Чего мне ждать? тоска, тоска!..
(5, 201–202)
Всё то же:
Цели нет передо мною,
Сердце пусто…
Однозвучный жизни шум томит Онегина. Хоть бы какая забота — даже болезнь, немощь старческая — это хоть чем-то наполнило бы жизнь. Что становится причиною такого состояния? — Пушкин называет его хандрою и сам побуждает нас отыскивать истоки её:
Недуг, которого причину
Давно бы отыскать пора,
Подобный английскому сплину,
Короче: русская хандра
Им овладела понемногу… (5, 26)
Овладела понемногу, и овладела всерьёз:
Хандра ждала его на страже,
И бегала за ним она,
Как тень иль верная жена. (5, 33)
Нетрудно заметить, что Онегин обладает полнотою, насколько это возможно в его состоянии, сокровищ на земле. Обычно человек эвдемонической культуры мыслит всё, что есть у пушкинского героя, основою земного счастья: молодость, здоровье, богатство. О последнем Онегин даже не упоминает: это для него разумеется само собою и заботы не составляет. Герой западноевропейской литературы обычно всё здесь перечисленное сознаёт как цель своей житейской активности, и если достигает того, успокаивается в довольстве собой и жизнью. Но вот «загадочная русская натура»: всё само даётся в руки, живи не хочу, а он именно не хочет, хандрит и томится жизнью.

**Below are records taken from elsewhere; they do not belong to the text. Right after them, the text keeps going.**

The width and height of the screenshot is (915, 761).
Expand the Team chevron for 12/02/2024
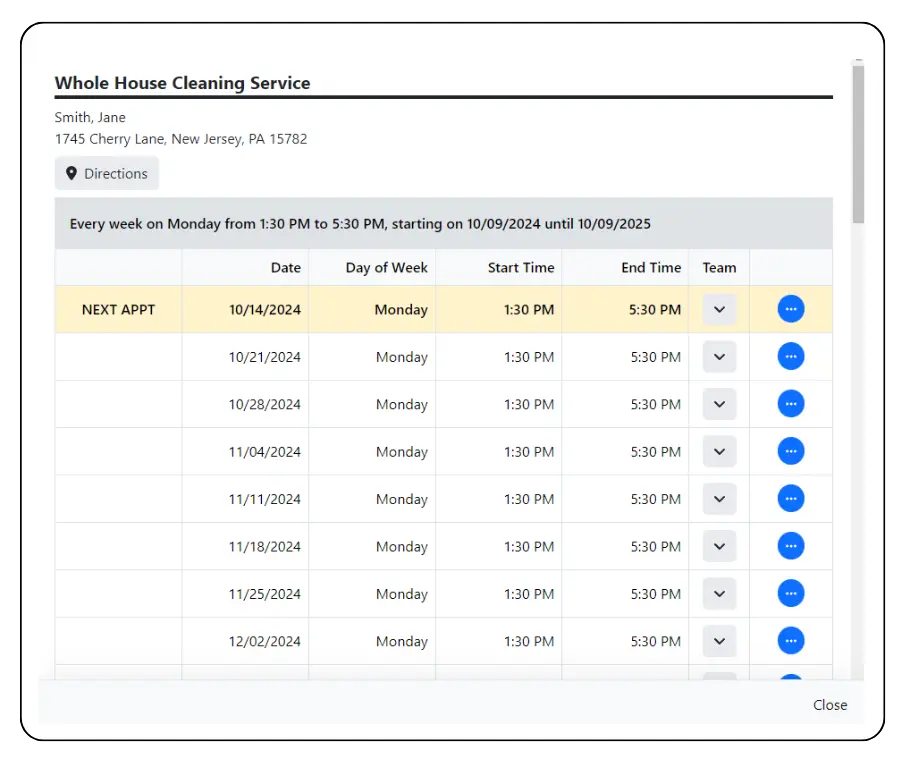tap(718, 641)
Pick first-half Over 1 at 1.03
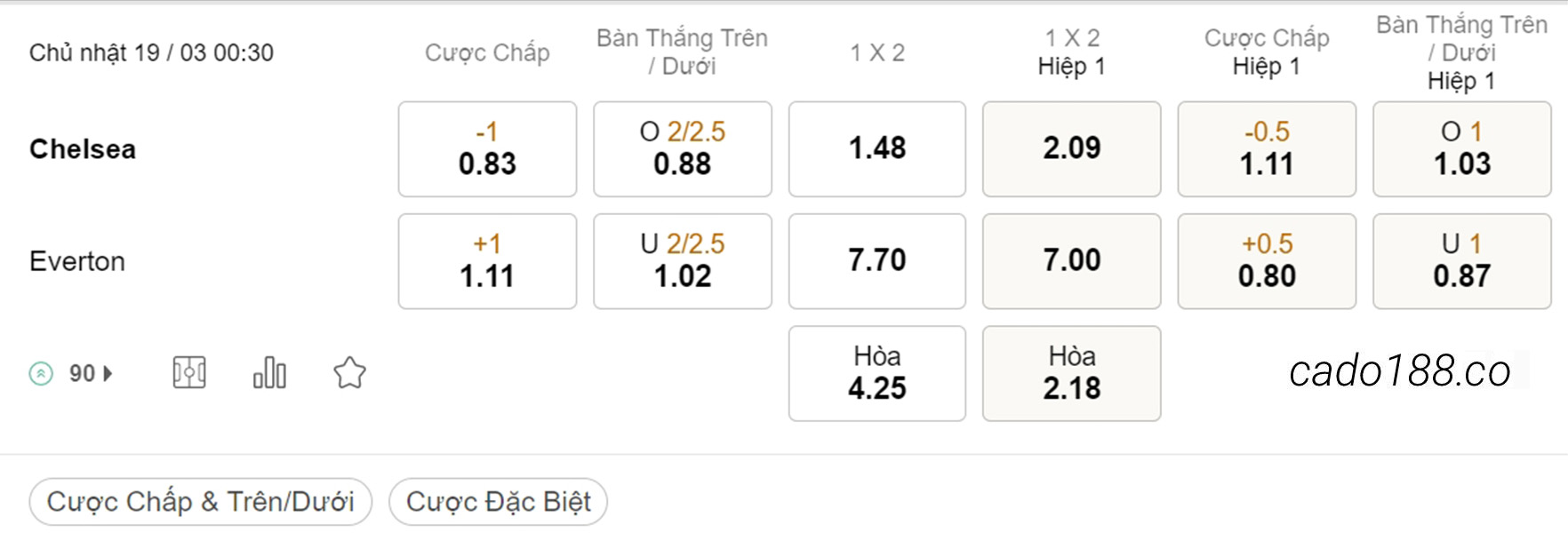Screen dimensions: 1568x549 (x=1462, y=148)
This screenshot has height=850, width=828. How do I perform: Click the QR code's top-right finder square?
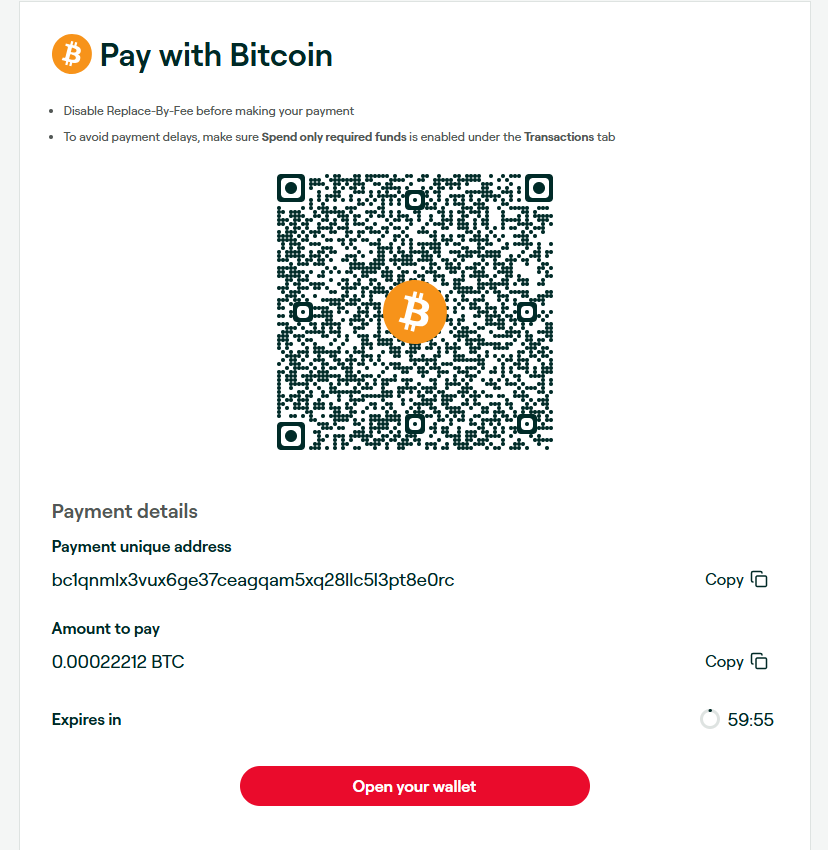tap(539, 188)
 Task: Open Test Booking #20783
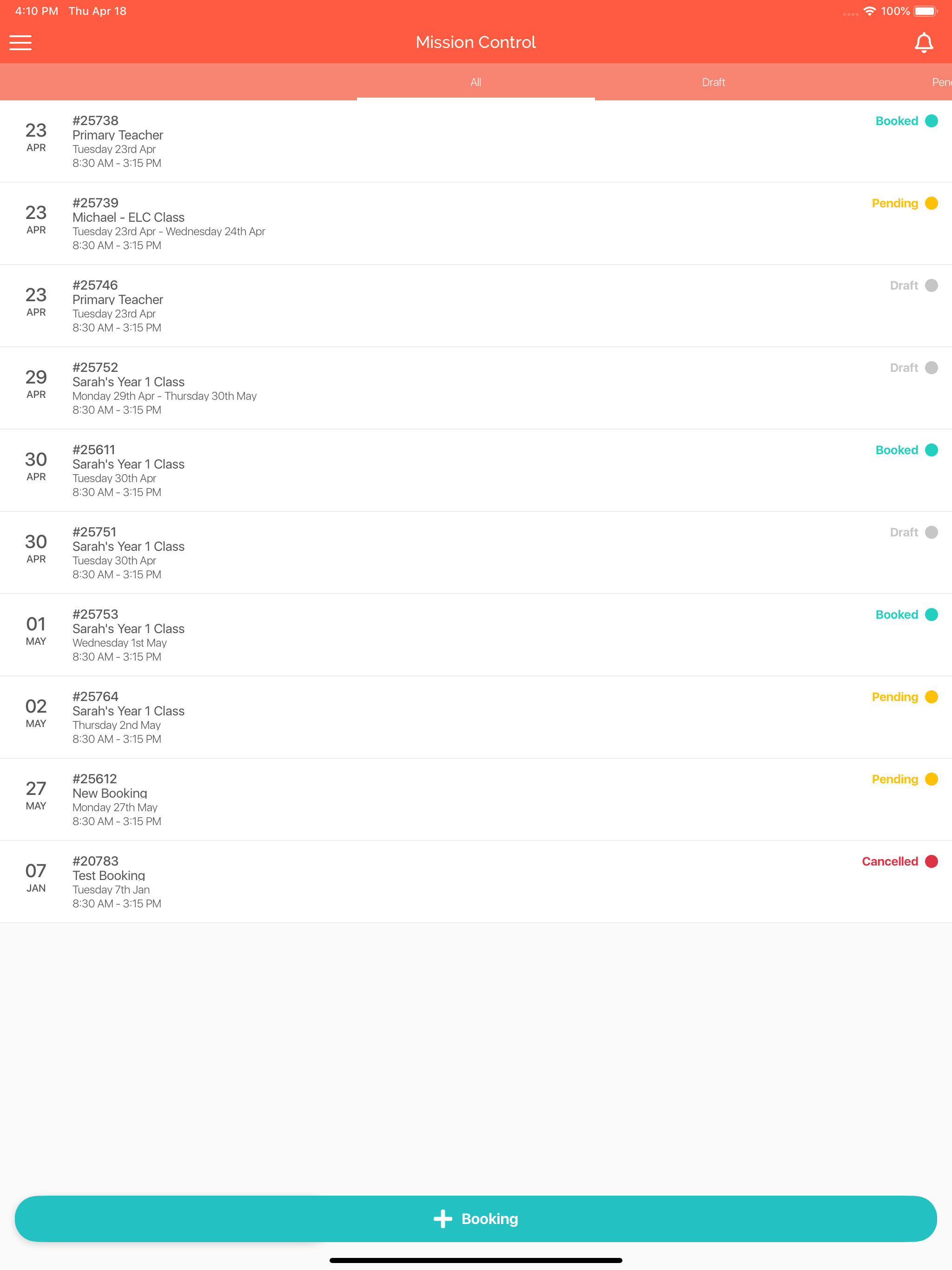click(x=476, y=882)

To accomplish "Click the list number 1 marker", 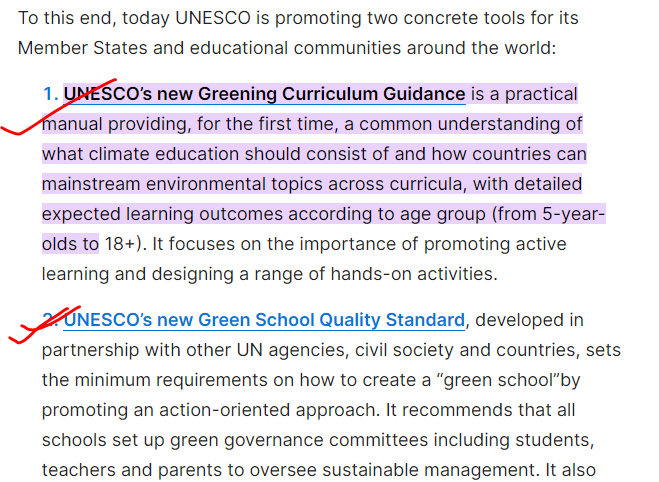I will (x=50, y=94).
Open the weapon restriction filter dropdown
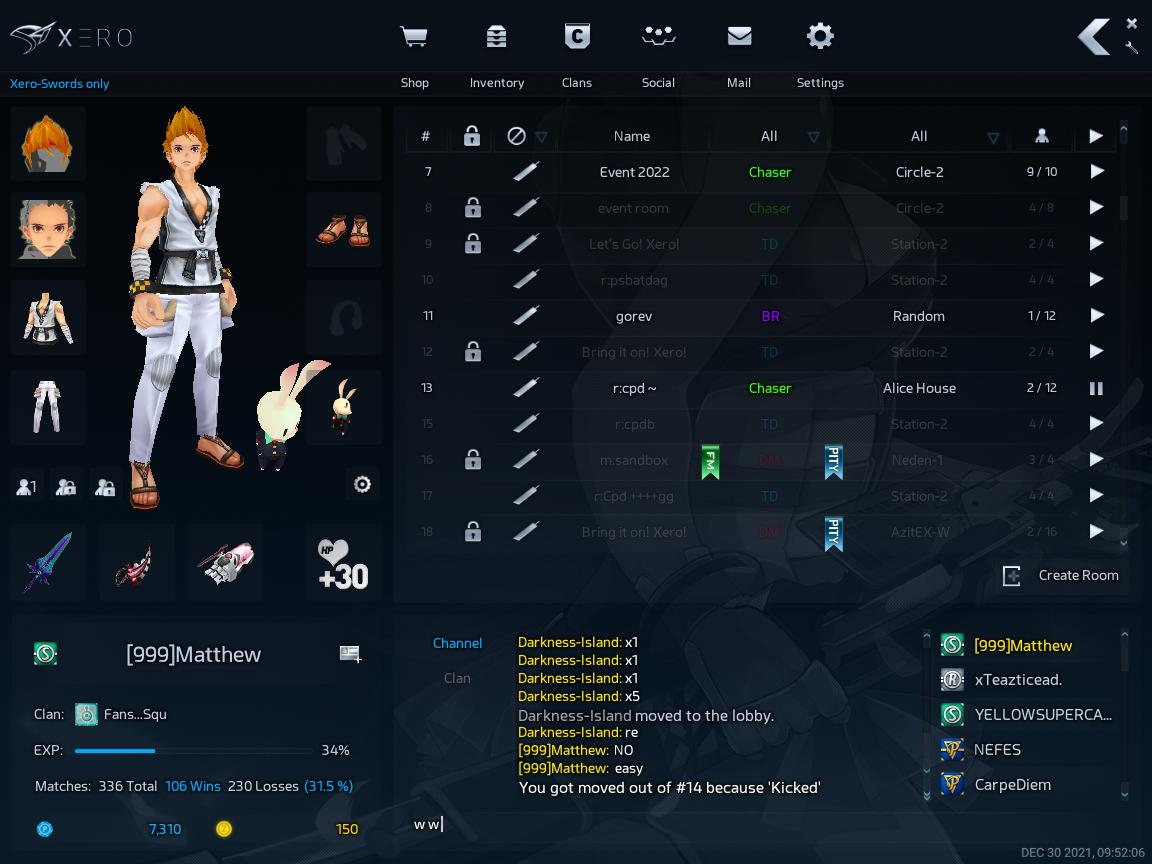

Онегин хандрит. Хандру его, переведя на язык аскетических понятий, мы можем назвать «духом уныния». Дух же уныния, что нам уже слишком хорошо известно, истекает из духа праздности — а Пушкин недаром же и объединял их в неразрывное целое: в дух праздности унылой. Не имея никакого представления о святоотеческой мудрости, Онегин жизнью своей стал её зримым подтверждением, ибо «труд упорный ему был тошен» (5, 27).
Пушкин точно вычертил схему анализа жизни человека и его характера, какую слишком хорошо усвоили сперва критики (превратив постепенно в шаблон), а затем и школьные практики при «прохождении» литературной программы, возведя шаблон в абсолют: происхождение, воспитание и образование, круг занятий, образ жизни вообще, внешний, а также психологический портрет, подробности бытовой обстановки, в которой живет и действует герой, окружающий пейзаж (если есть), круг общений и знакомств, характер взаимоотношения с людьми, развитие характера во времени — и итоговая судьба героя. О том писал ещё Белинский, за ним следом иные, поэтому не станем повторять общеизвестного с навязшими на зубах цитатами.
Белинский и его последователи в подробностях разобрали роман в том, как он отразил общественную жизнь России 20-х годов XIX столетия. «Евгений Онегин» — «энциклопедия русской жизни» — и кто же о том не слыхал хоть раз.
Прежде всего, широка сама география романа: действие происходит в столице, в провинции, в главе о путешествии Онегина «панорамное зрение» автора проявляется в достаточной степени. Тут же — и различные слои русского общества: и «цвет столицы», и своего рода «грибоедовская Москва», и провинциальное дворянство с его усадебным бытом, обычаями, предрассудками. Мелькают имена заметных в обществе людей: Каверин, Чаадаев, кн. Вяземский… Хоть и мельком, но и жизнь простолюдинов краешком проглядывает в иных описаниях.
Живые черты эпохи и важнейшие проблемы современности проявляются в самой гуще этой жизни. Белинский верно определил роман как «историческую поэму», хоть в том обозначилась не вся истина, но истина несомненная. Мы узнаём и о некоторых проявлениях крепостнической системы, отчасти о начале (не всем заметном) ее разложения. Вдруг встречаем и нечто знакомое русскому человеку конца XX века: хитроумный Запад устанавливает экономические связи, при которых Россия в обмен на сырьё изобильно получает весь тот мелочный вздор, какой способен поддерживать праздное существование «передового» человека времени:
Всё, чем для прихоти обильной
Торгует Лондон щепетильный
И по Балтическим волнам
За лес и сало возит нам,
Всё, что в Париже вкус голодный,
Полезный промысел избрав,
Изобретает для забав,
Для роскоши, для неги модной…
(5, 19)
Общественное сознание, однако, медленно пробуждалось, хотя истину отыскивало, озираясь на тот же Запад, который, помимо всей щепетильной галантереи и парфюмерии, поставлял и собственные передовые идеи: тут и английская политэкономия (Адам Смит), и классическая немецкая философия (Кант), и революционные общественные идеи (Руссо, Байрон). Искушённые в марксизме без труда обнаружат здесь и пресловутые «источники» самого передового учения.